Registry of sex offenders in need of pardons

Executive Order Establishes National Registry of Sex Offenders in Need of Presidential Pardons

WASHINGTON, DC — In a move that left even the most jaded political observers in horrified shock, President Trump this week signed an Executive Order establishing a National Registry of Sex Offenders in Need of Presidential Pardons, a federal list intended to “streamline the forgiveness process for America’s most misunderstood degenerates.” According to the White House, the registry will “cut through bureaucratic red tape, reduce wait times for wealthy pedophiles, and ensure that justice can finally be served; preferably in the form of a gold-embossed pardon certificate.”

The initiative, officials explained, was born out of frustration with the current pardon system, which requires offenders to petition, wait years, and then hope they’ve donated enough to the right inauguration committees. The new registry “puts compassion first,” said Press Secretary Karoline Leavitt who repeatedly emphasized that the program focuses on “non-violent, non-consensual, non-age-appropriate misunderstandings.” When asked what that meant, she replied, “It means donors.”

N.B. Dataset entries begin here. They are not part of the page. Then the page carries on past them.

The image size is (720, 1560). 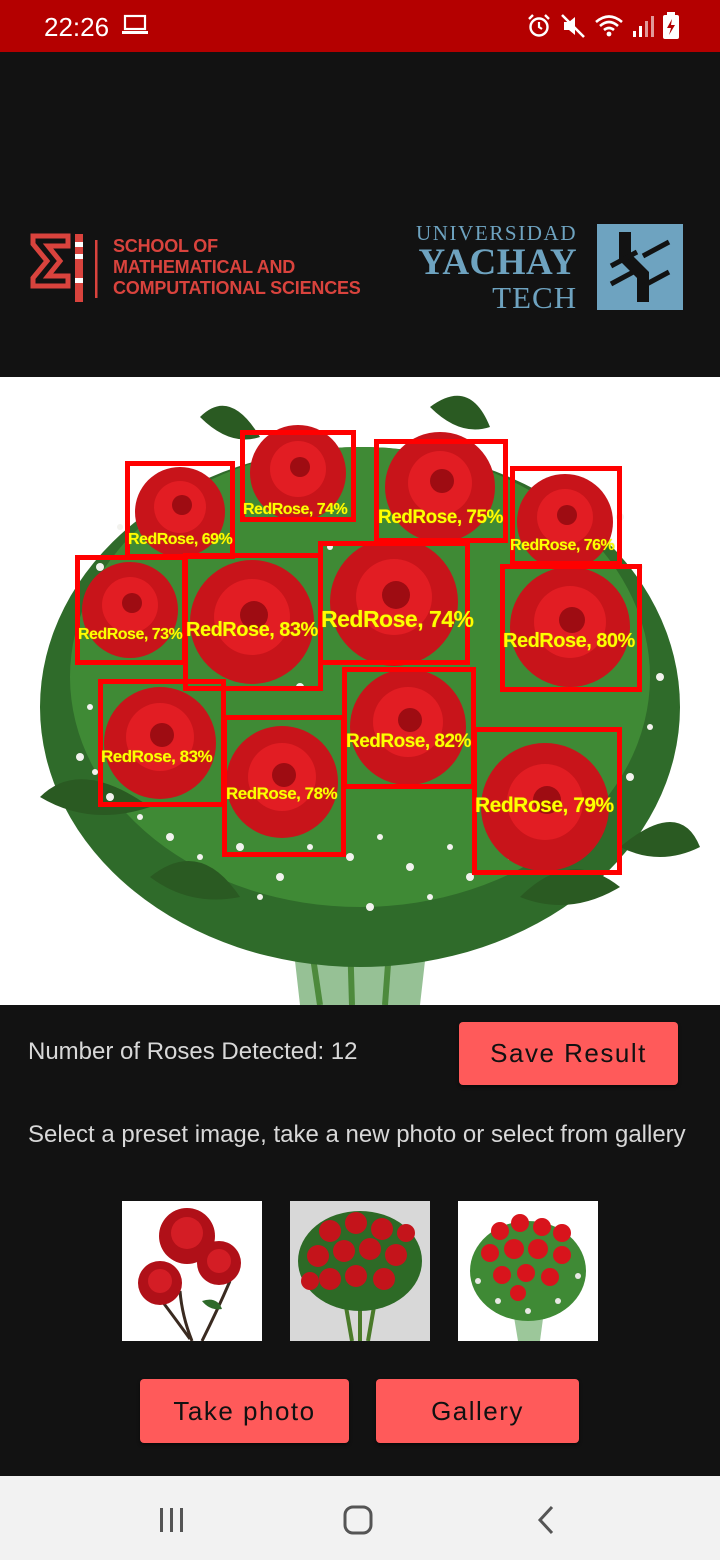 What do you see at coordinates (180, 540) in the screenshot?
I see `detection-label: RedRose, 69%` at bounding box center [180, 540].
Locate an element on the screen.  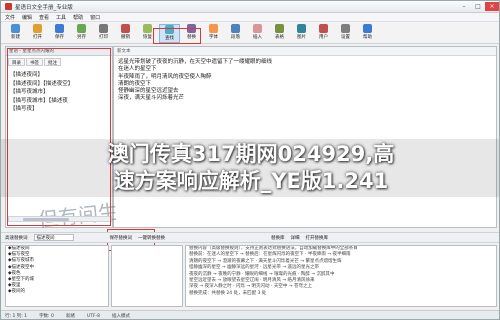
status-bar: 行: 1 列: 1 字数: 0 就绪 UTF-8 插入模式 is located at coordinates (250, 314).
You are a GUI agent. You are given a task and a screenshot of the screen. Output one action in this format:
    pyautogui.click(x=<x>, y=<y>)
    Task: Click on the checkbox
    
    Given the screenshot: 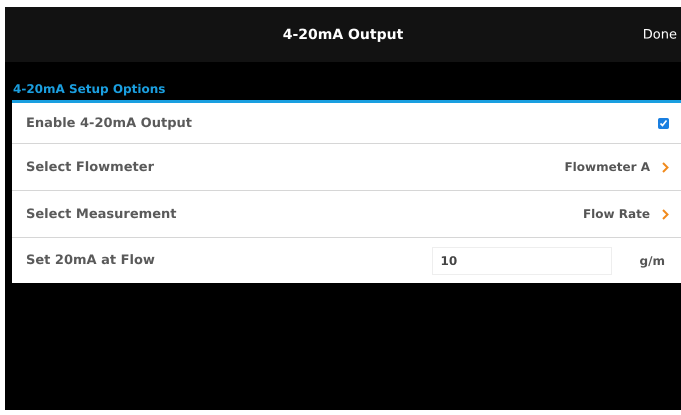 What is the action you would take?
    pyautogui.click(x=664, y=123)
    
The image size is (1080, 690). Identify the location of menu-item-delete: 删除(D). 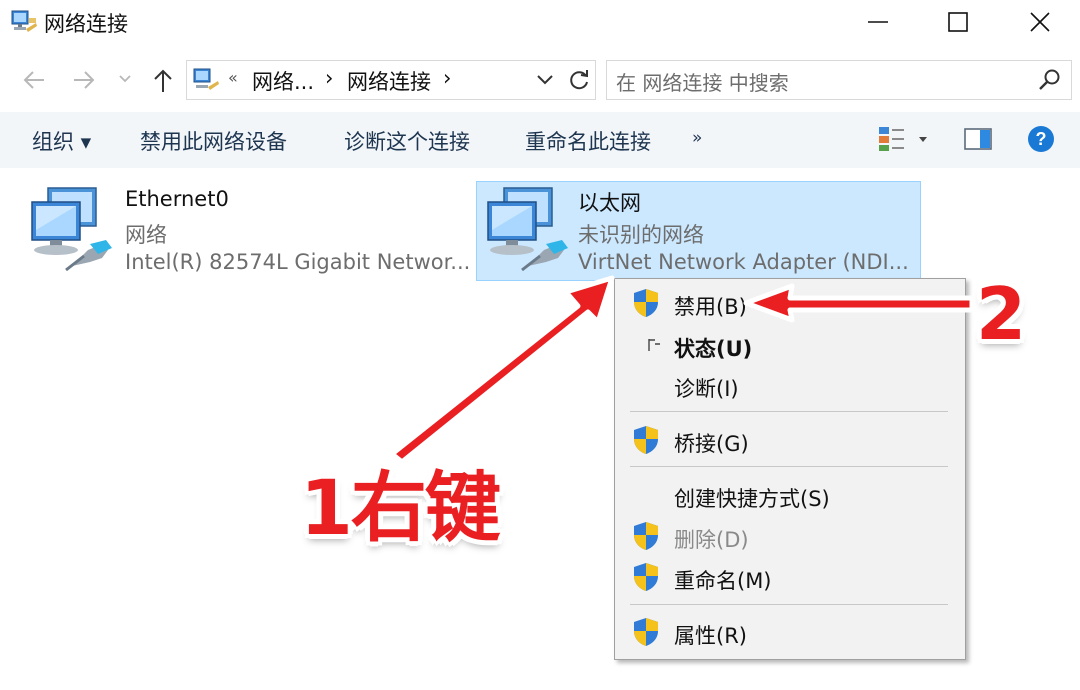
(712, 539).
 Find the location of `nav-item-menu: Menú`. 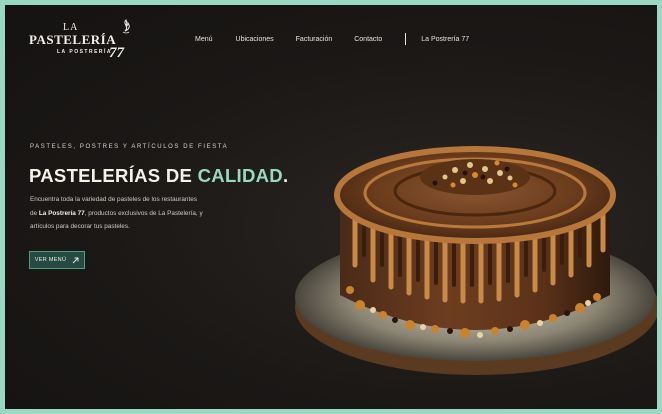

nav-item-menu: Menú is located at coordinates (204, 40).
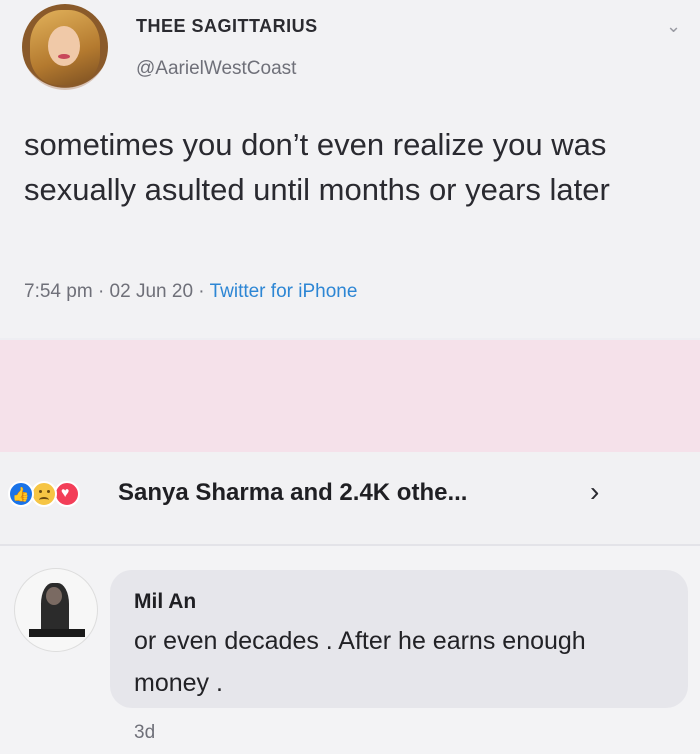 The image size is (700, 754). I want to click on tweet-source: Twitter for iPhone, so click(284, 292).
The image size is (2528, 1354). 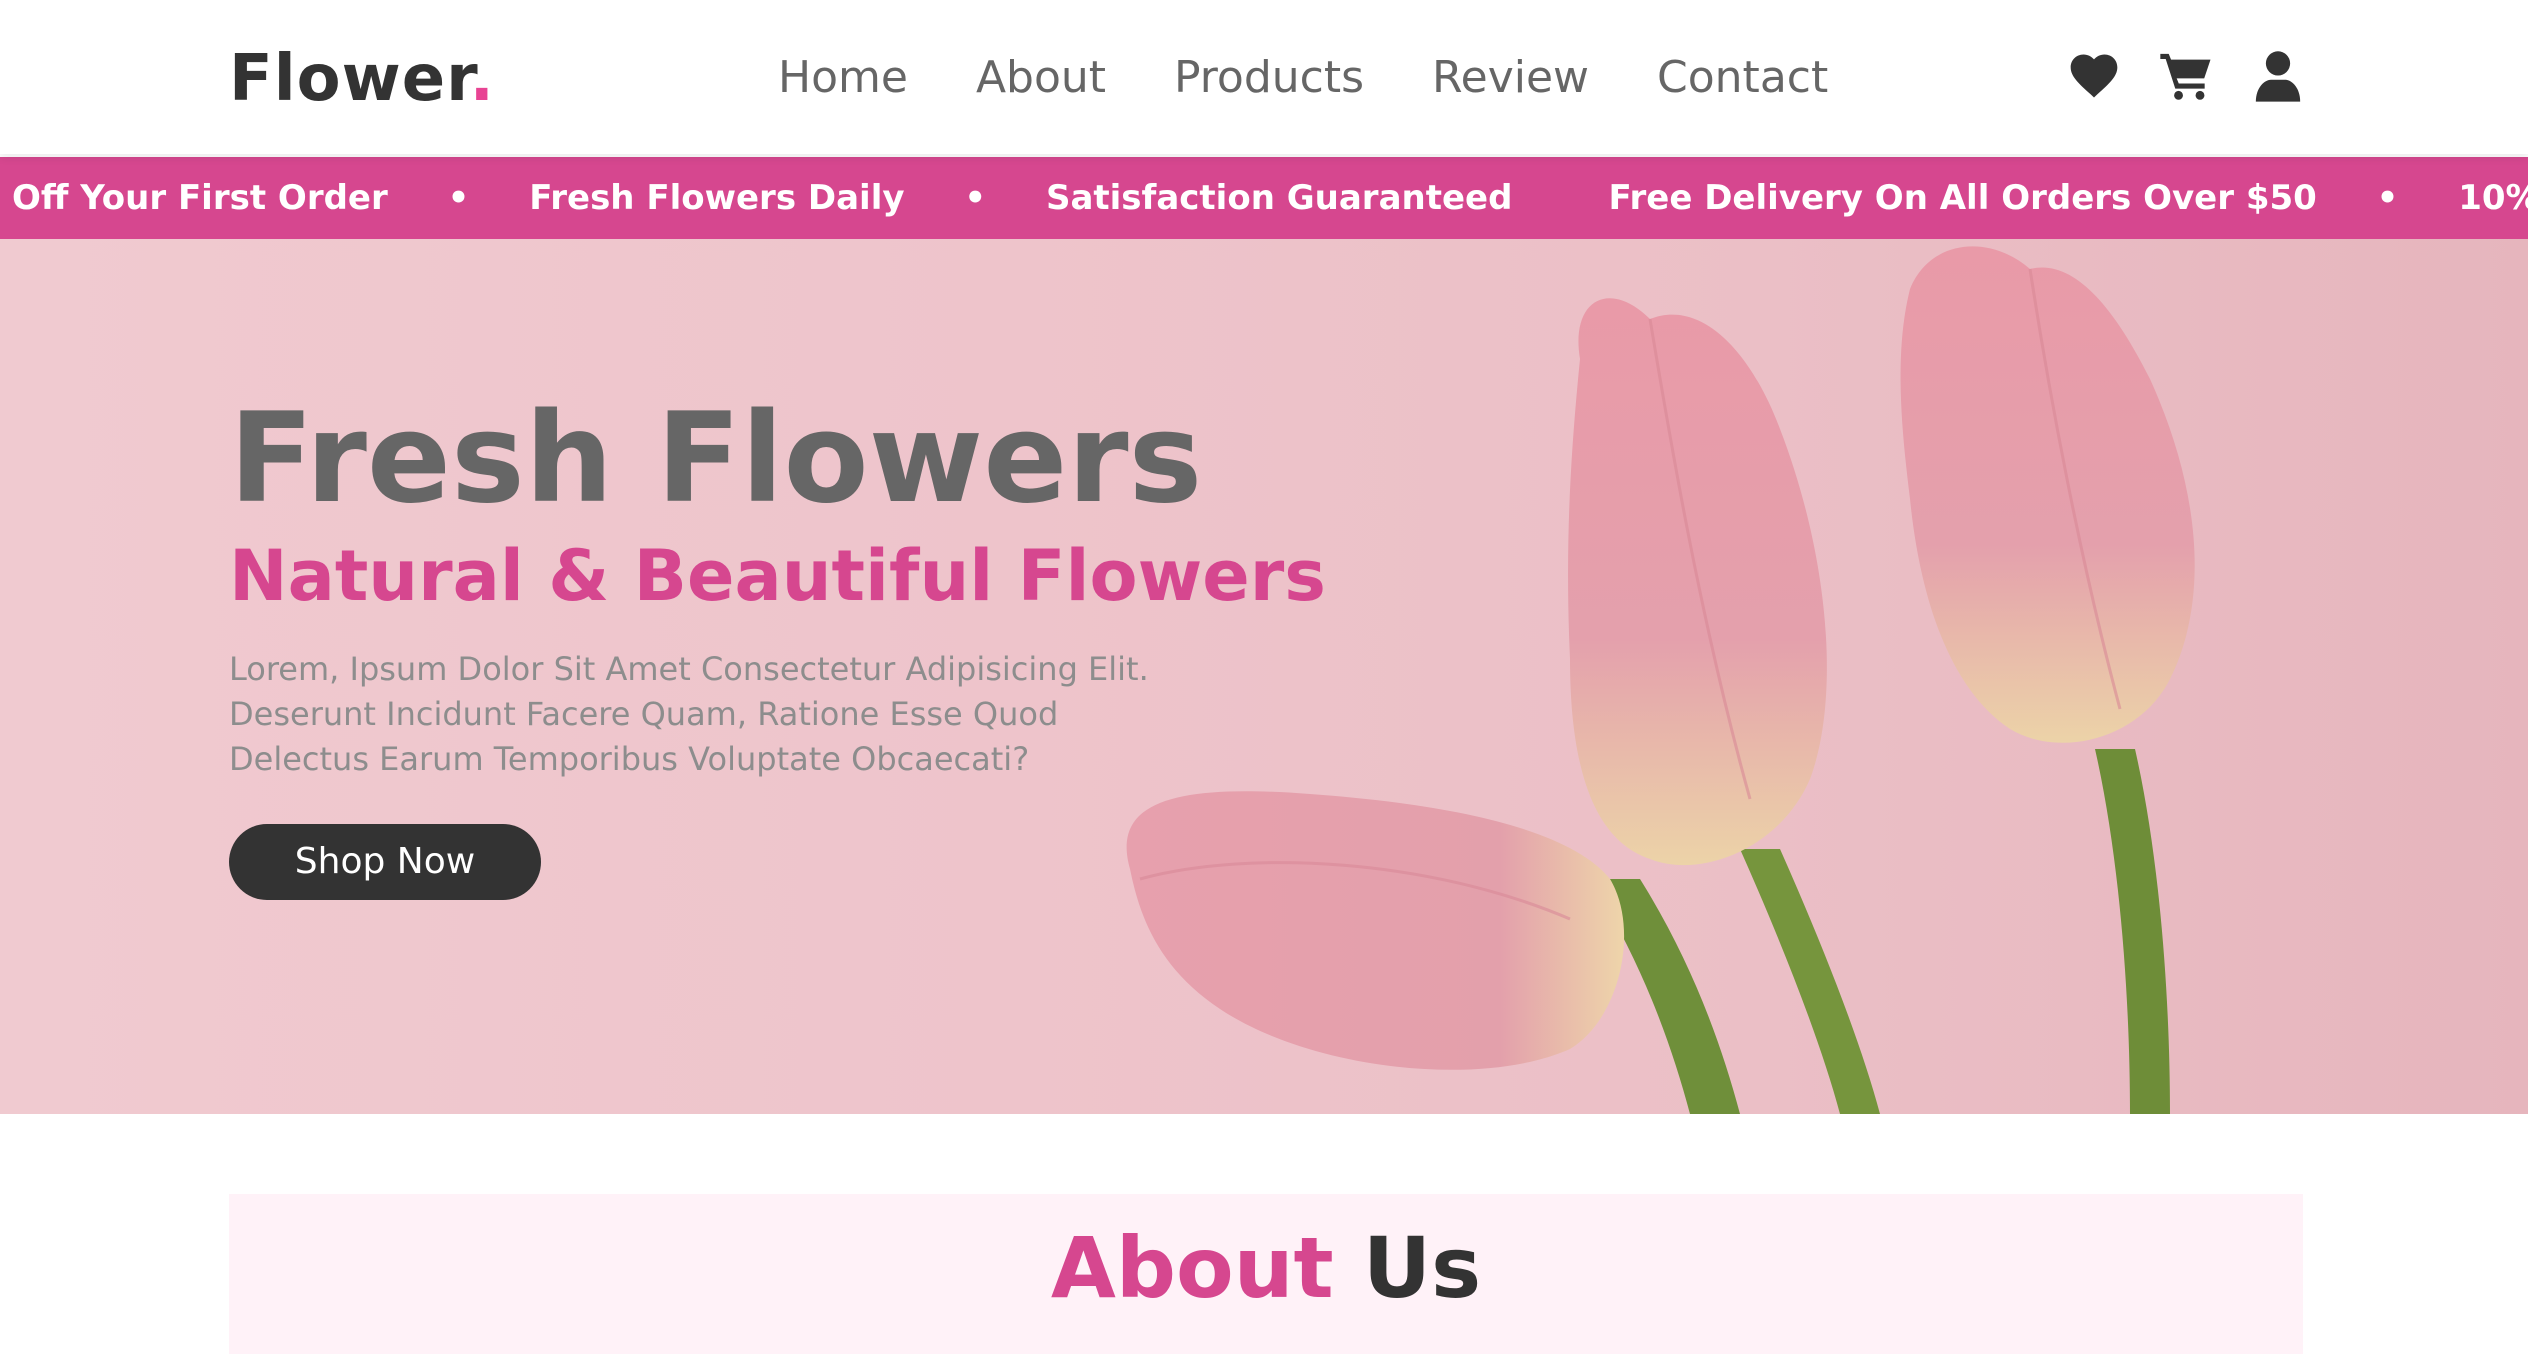 I want to click on nav-link-home: Home, so click(x=843, y=78).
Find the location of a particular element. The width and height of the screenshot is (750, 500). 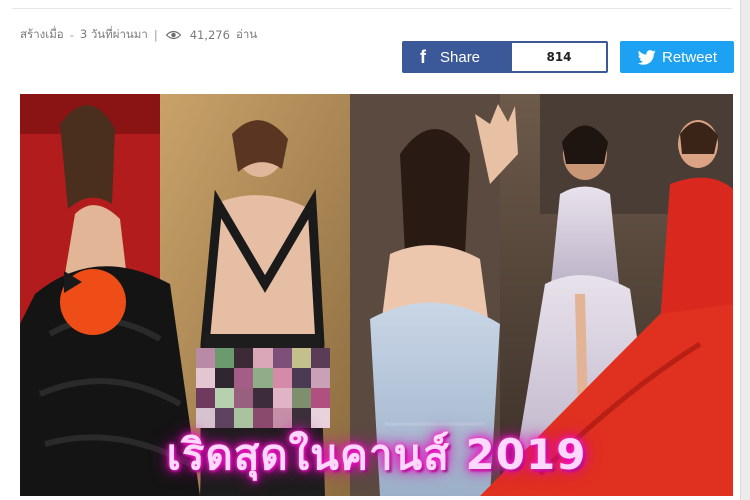

view-count: 41,276 is located at coordinates (210, 35).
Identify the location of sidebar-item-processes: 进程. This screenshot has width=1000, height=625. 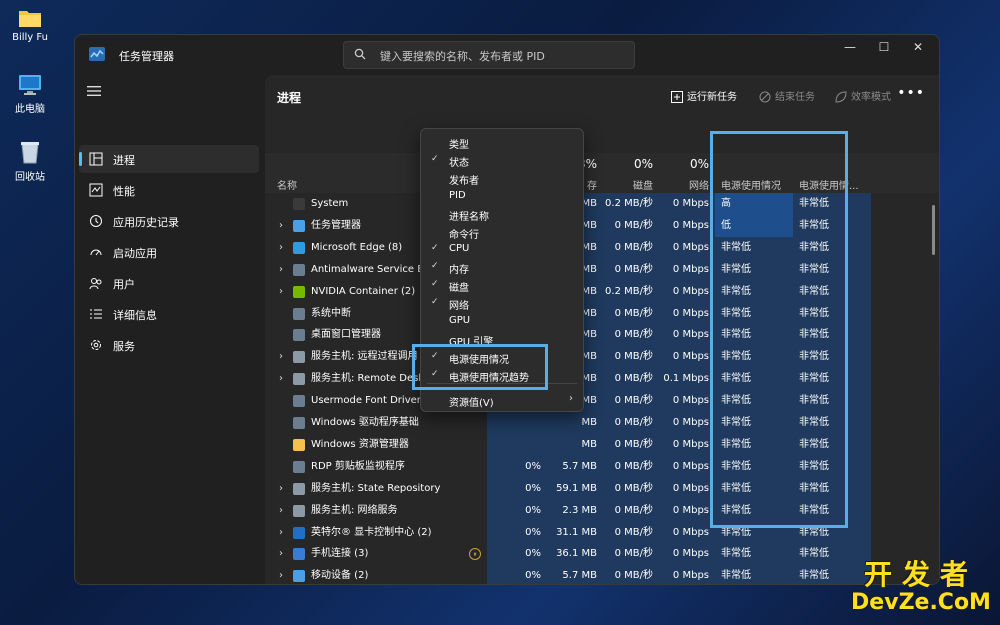
(169, 159).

Special consideration will be given to donors, current and former party operatives, and “anyone unfairly labeled by vindictive courts—especially those courts located in liberal zip codes.” Before the ink had dried on the order, disgraced English Prince Andrew, disgraced congressman Matt Gaetz, and disgrace Andrew Tate had all eagerly signed up.

Offenders can also self-nominate using a new online portal titled PardonMe.gov, where applicants are asked to disclose their crimes, political affiliations, and whether they can “reasonably guarantee future loyalty.” From there, the system will identify offenders, classify them by donation potential, and route them through a newly formed agency—the Office of Elite Rehabilitation—to determine which individuals are “sufficiently embarrassing to the President if not pardoned immediately.”

The registry will also contain “premium tiers,” including Pardon Prime, which guarantees next-day absolution and a commemorative challenge coin, and Pardon Ultra, which includes a framed certificate, a formal handshake, and a photograph of the president pretending not to know you.

Civil liberties groups condemned the order, calling it “a grotesque concierge service for predators.” The White House dismissed criticism as “anti-pardon bias,” insisting the program is about “second chances—sometimes third, fourth, or fifteenth chances.” One spokesperson added, “Look, everyone deserves forgiveness, especially the ones who can afford it.”

As applications flood in, the administration says it’s preparing for an even larger follow-up program: a Loyalty Rewards System offering points for recurring offenses, redeemable for future pardons, merch, or VIP seating at rallies.